# Start of Material for this exercise
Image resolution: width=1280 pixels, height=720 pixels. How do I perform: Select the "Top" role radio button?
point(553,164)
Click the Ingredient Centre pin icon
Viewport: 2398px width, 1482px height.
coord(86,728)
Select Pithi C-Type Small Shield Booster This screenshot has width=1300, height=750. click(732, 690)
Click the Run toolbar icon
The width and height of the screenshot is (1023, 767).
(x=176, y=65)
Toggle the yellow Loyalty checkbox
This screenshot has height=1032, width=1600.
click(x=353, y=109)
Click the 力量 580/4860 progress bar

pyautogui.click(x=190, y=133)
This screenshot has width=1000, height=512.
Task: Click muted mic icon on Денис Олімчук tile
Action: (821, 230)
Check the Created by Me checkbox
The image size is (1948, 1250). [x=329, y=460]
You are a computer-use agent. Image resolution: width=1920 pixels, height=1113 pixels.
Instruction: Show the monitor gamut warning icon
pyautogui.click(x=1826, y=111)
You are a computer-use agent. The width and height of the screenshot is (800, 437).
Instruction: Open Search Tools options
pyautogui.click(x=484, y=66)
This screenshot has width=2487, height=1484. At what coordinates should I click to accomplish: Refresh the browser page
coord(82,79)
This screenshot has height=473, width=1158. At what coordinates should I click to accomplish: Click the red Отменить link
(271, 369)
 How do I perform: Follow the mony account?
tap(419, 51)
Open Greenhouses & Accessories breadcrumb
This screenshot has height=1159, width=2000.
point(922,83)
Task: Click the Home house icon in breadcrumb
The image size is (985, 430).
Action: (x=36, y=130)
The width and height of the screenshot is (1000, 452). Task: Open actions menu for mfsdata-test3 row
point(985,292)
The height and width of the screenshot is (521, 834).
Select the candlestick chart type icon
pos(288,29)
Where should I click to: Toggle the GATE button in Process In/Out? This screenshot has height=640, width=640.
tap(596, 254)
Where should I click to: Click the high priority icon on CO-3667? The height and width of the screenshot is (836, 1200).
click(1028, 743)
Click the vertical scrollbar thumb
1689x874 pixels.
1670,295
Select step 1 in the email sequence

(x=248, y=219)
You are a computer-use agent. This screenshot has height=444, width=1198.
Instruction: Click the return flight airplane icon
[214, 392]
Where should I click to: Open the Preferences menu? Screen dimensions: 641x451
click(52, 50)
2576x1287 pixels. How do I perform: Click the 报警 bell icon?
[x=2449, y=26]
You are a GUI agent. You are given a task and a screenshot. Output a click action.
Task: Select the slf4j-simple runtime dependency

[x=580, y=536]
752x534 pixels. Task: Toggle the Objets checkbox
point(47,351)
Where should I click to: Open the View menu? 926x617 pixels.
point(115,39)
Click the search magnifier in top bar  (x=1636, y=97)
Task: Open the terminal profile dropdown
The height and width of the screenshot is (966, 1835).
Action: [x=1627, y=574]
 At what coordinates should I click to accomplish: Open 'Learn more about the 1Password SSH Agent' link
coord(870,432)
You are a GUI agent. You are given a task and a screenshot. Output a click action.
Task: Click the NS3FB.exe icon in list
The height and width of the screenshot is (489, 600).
# End of Material for this exercise
_Short task:_ Write out every row above exactly as it appears.

_Task response:_
Image resolution: width=1280 pixels, height=720 pixels. How do I perform: Select the "Top" role radio button?
point(553,164)
Click the Ingredient Centre pin icon
Viewport: 2398px width, 1482px height.
coord(86,728)
Select Pithi C-Type Small Shield Booster This screenshot has width=1300, height=750. click(732, 690)
Click the Run toolbar icon
The width and height of the screenshot is (1023, 767).
(x=176, y=65)
Toggle the yellow Loyalty checkbox
This screenshot has height=1032, width=1600.
click(x=353, y=109)
Click the 力量 580/4860 progress bar

pyautogui.click(x=190, y=133)
This screenshot has width=1000, height=512.
Task: Click muted mic icon on Денис Олімчук tile
Action: (821, 230)
Check the Created by Me checkbox
The image size is (1948, 1250). [x=329, y=460]
You are a computer-use agent. Image resolution: width=1920 pixels, height=1113 pixels.
Instruction: Show the monitor gamut warning icon
pyautogui.click(x=1826, y=111)
You are a computer-use agent. The width and height of the screenshot is (800, 437).
Instruction: Open Search Tools options
pyautogui.click(x=484, y=66)
This screenshot has width=2487, height=1484. At what coordinates should I click to accomplish: Refresh the browser page
coord(82,79)
This screenshot has height=473, width=1158. At what coordinates should I click to accomplish: Click the red Отменить link
(271, 369)
 How do I perform: Follow the mony account?
tap(419, 51)
Open Greenhouses & Accessories breadcrumb
This screenshot has height=1159, width=2000.
point(922,83)
Task: Click the Home house icon in breadcrumb
The image size is (985, 430).
Action: (x=36, y=130)
The width and height of the screenshot is (1000, 452). Task: Open actions menu for mfsdata-test3 row
point(985,292)
The height and width of the screenshot is (521, 834).
Select the candlestick chart type icon
pos(288,29)
Where should I click to: Toggle the GATE button in Process In/Out? This screenshot has height=640, width=640.
tap(596, 254)
Where should I click to: Click the high priority icon on CO-3667? The height and width of the screenshot is (836, 1200).
click(1028, 743)
Click the vertical scrollbar thumb
1689x874 pixels.
1670,295
Select step 1 in the email sequence

(x=248, y=219)
You are a computer-use agent. This screenshot has height=444, width=1198.
Instruction: Click the return flight airplane icon
[214, 392]
Where should I click to: Open the Preferences menu? Screen dimensions: 641x451
click(52, 50)
2576x1287 pixels. How do I perform: Click the 报警 bell icon?
[x=2449, y=26]
You are a GUI agent. You are given a task and a screenshot. Output a click action.
Task: Select the slf4j-simple runtime dependency

[x=580, y=536]
752x534 pixels. Task: Toggle the Objets checkbox
point(47,351)
Where should I click to: Open the View menu? 926x617 pixels.
point(115,39)
Click the search magnifier in top bar  (x=1636, y=97)
Task: Open the terminal profile dropdown
The height and width of the screenshot is (966, 1835).
Action: [x=1627, y=574]
 At what coordinates should I click to accomplish: Open 'Learn more about the 1Password SSH Agent' link
coord(870,432)
You are a GUI agent. You are given a task and a screenshot. Output a click action.
Task: Click the NS3FB.exe icon in list
The height and width of the screenshot is (489, 600).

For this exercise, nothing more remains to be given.